* _Your instructions_
What lines in the records below include the word "Given"? Return each one.

* _Task material_

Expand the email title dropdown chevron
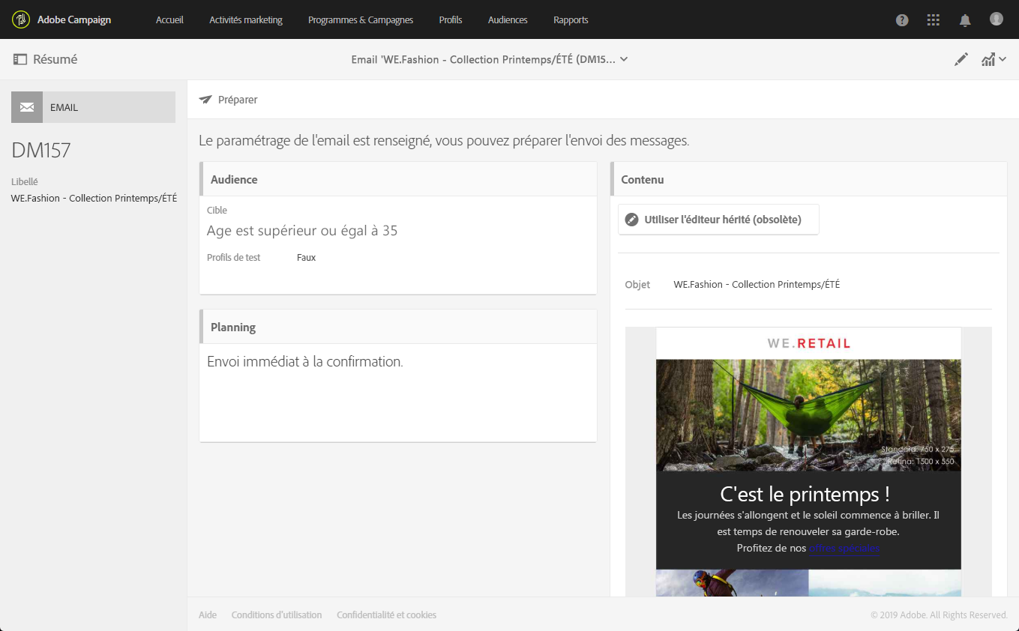1019x631 pixels. click(624, 59)
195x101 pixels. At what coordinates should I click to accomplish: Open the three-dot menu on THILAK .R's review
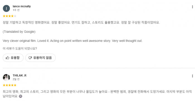coord(192,76)
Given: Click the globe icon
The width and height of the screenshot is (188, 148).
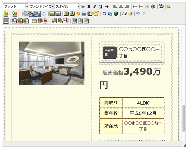Looking at the screenshot, I should pos(116,14).
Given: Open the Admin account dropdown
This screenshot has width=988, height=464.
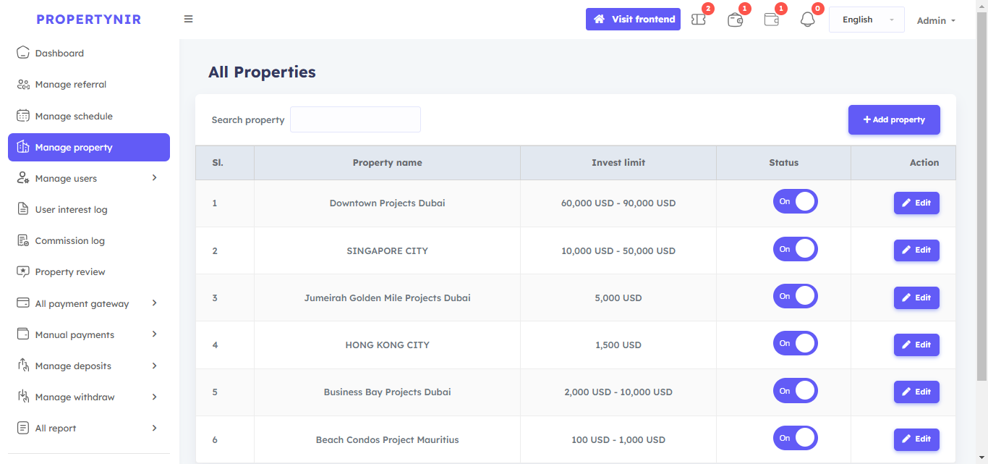Looking at the screenshot, I should pos(935,20).
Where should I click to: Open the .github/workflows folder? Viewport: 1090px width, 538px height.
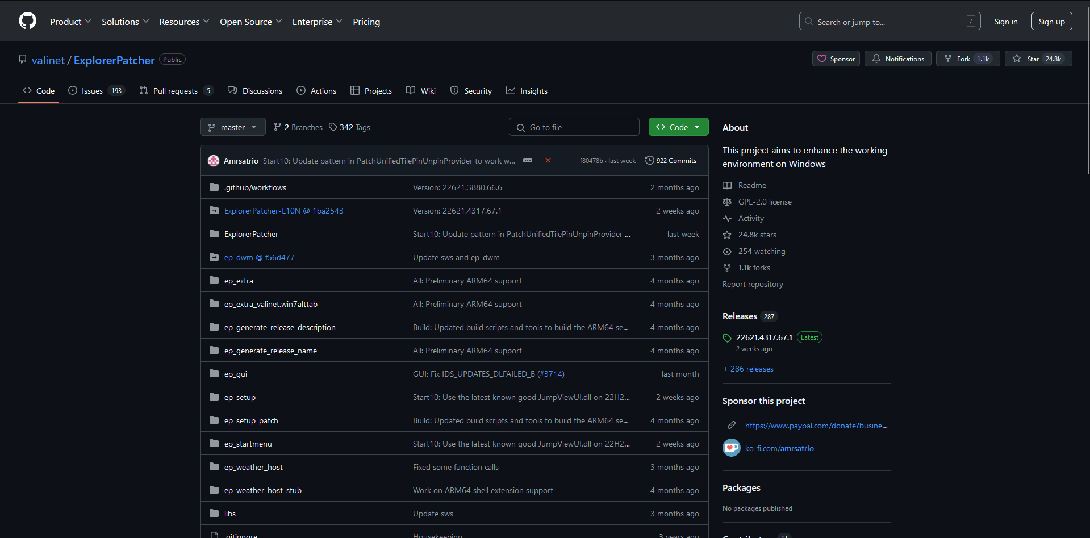pos(255,187)
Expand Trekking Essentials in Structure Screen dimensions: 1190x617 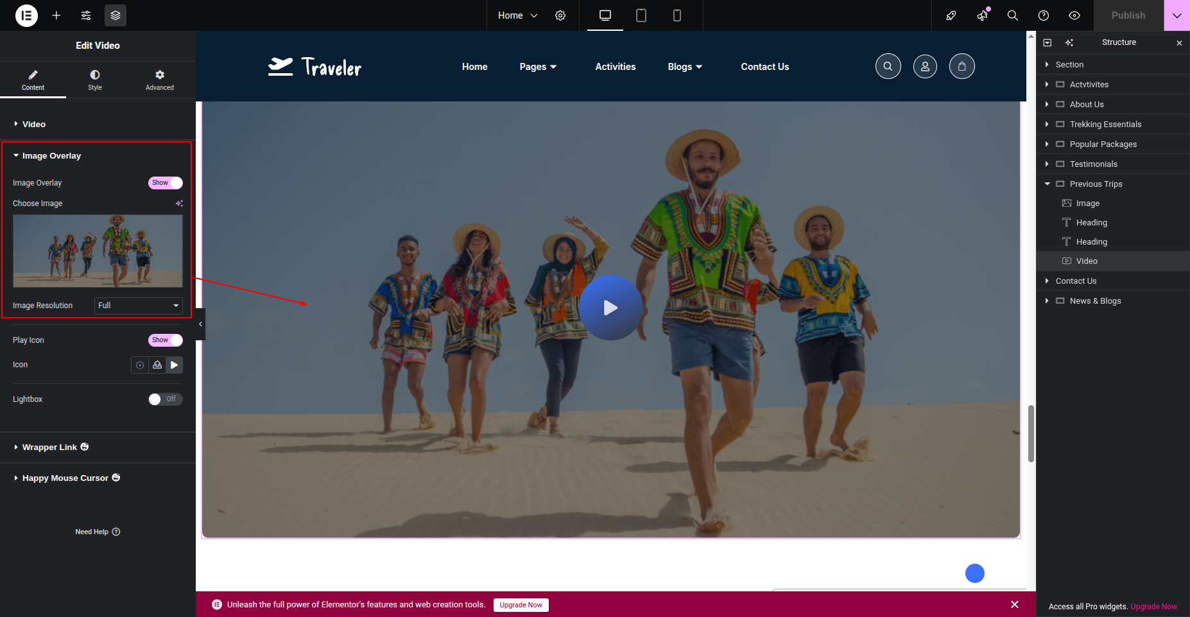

* _Task response_
Given: Click the globe icon
Given: Open the Admin account dropdown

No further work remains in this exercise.